SOURCE EXCERPT:

FINAL DETAILS What to wear The older the document, the dirtier it is likely to be. If you want to handle original documents, your fingers may get very dirty. I’ll be wearing the white GR tee shirt, but at least it is washable. The building is air-conditioned (probably more for the records than for us!) so it is usually an equable temperature. Research notes Your bag is searched on arrival. You have to leave it in a locker (which may require a pound coin) and are only allowed to take your possessions into the search rooms in a clear container – carrier bags are supplied free of charge. Your papers will be searched again when you leave the search rooms. You are only allowed to take twenty loose sheets of paper into the search rooms. Try not to bring original research notes or documents. Life is easier if you simply have a list of what you want to look up, and why. Make sure, too, that anything you are capable of losing has your name and address on it. I once mislaid a 99p notebook containing whole week’s worth of research notes and was distracted until reunited with it. Food and drink For obvious reasons, this cannot be taken into the search rooms – even cough sweets or chewing gum. The restaurant area is quite large, now the re-decorations have finished, and you can bring your food and drink, or buy it on the day. You can get hot meals, salads, sandwiches and the usual range of snacks and drinks. There is also a water cooler. Shops The National Archives is set in a residential area. The nearest shops are a good ten minutes walk away. The bookshop on the premises has some very nice books, greeting cards etc, so you visit it at your own risk! Photocopying If you have a photocopying card that you’ve used at the FRC, you can use it at Kew as well. If you are likely to make several photocopies, it is worth checking out the options. You have to pay for the card, but the actual copies work out cheaper. Finally, don’t forget Glasses and/or magnifying glasses Your reader’s ticket, or proofs of identity for first time visitors


Julie Report 27 Jul 2005 15:56

Hi Brenda Sorry for the short notice, im afraid im gonna have to give it a miss on Saturday. I fell off step ladder and broken my ankle (great start to sch hols). Hope you all have a great day Julie


Phoenix Report 27 Jul 2005 22:37

Oh Julie, what miserable luck for you. I hope your family are well-trained in looking after you and that the bones knit quickly.

Source data
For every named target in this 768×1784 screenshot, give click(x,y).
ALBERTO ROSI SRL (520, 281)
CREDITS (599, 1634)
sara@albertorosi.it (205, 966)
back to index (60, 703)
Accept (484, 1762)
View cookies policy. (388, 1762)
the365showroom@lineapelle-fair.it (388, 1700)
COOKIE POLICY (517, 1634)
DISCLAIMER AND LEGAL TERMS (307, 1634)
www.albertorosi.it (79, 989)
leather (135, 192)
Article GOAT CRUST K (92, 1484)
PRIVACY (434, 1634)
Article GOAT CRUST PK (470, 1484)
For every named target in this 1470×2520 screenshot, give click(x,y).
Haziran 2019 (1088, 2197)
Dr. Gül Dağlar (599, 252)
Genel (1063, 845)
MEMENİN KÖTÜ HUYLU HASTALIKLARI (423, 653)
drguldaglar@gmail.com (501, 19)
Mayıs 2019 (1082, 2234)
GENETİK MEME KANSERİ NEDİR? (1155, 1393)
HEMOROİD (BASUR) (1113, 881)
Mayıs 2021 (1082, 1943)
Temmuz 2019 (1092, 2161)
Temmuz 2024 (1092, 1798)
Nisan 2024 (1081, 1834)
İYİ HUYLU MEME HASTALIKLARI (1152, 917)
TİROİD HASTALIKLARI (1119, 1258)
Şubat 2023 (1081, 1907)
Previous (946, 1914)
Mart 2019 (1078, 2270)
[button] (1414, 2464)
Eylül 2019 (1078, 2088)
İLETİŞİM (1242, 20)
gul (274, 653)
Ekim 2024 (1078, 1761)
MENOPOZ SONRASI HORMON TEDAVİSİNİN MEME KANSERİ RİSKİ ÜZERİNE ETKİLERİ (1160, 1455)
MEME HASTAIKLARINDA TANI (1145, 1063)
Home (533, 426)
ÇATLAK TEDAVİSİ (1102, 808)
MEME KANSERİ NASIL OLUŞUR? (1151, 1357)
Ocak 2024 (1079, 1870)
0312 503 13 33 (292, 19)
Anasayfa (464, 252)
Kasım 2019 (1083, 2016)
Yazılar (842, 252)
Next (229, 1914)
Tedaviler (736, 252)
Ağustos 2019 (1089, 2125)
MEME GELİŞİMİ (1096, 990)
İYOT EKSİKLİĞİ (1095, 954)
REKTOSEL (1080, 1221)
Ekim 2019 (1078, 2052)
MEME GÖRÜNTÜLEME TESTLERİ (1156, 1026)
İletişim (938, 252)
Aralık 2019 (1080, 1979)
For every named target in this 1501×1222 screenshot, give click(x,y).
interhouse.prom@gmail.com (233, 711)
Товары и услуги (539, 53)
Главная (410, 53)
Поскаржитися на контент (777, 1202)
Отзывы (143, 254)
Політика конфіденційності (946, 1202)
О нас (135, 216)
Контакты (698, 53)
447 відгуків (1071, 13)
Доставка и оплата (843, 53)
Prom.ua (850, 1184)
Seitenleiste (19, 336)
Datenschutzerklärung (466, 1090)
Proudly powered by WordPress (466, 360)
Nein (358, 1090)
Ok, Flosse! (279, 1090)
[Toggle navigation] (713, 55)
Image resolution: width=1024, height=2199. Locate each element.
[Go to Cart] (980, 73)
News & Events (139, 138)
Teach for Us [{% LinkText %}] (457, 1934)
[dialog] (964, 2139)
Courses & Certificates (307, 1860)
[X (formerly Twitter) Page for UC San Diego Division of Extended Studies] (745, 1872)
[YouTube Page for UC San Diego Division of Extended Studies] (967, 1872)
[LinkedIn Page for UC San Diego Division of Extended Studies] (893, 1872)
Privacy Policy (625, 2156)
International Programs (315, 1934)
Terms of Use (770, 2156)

YOUR TASKS:
[A] Answer these from the Kew visit notes:
(i) How many loose sheets of paper may a visitor take into the search rooms?
(ii) What is supplied free of charge for carrying possessions into the search rooms?
(iii) How far away are the nearest shops?
[B] According to the Kew visit notes, what kinds of food and drink can be bought in the restaurant area? List them all.
[C] Translate this sentence from the Kew visit notes into Spanish: "You are only allowed to take twenty loose sheets of paper into the search rooms."
The items have no role in this work.

RESPONSES TO THE EXERCISE:
[A]
(i) Twenty.
(ii) Carrier bags.
(iii) A good ten minutes' walk.

[B] Hot meals, salads, sandwiches, snacks, drinks

[C] Solo se permite llevar veinte hojas sueltas de papel a las salas de consulta.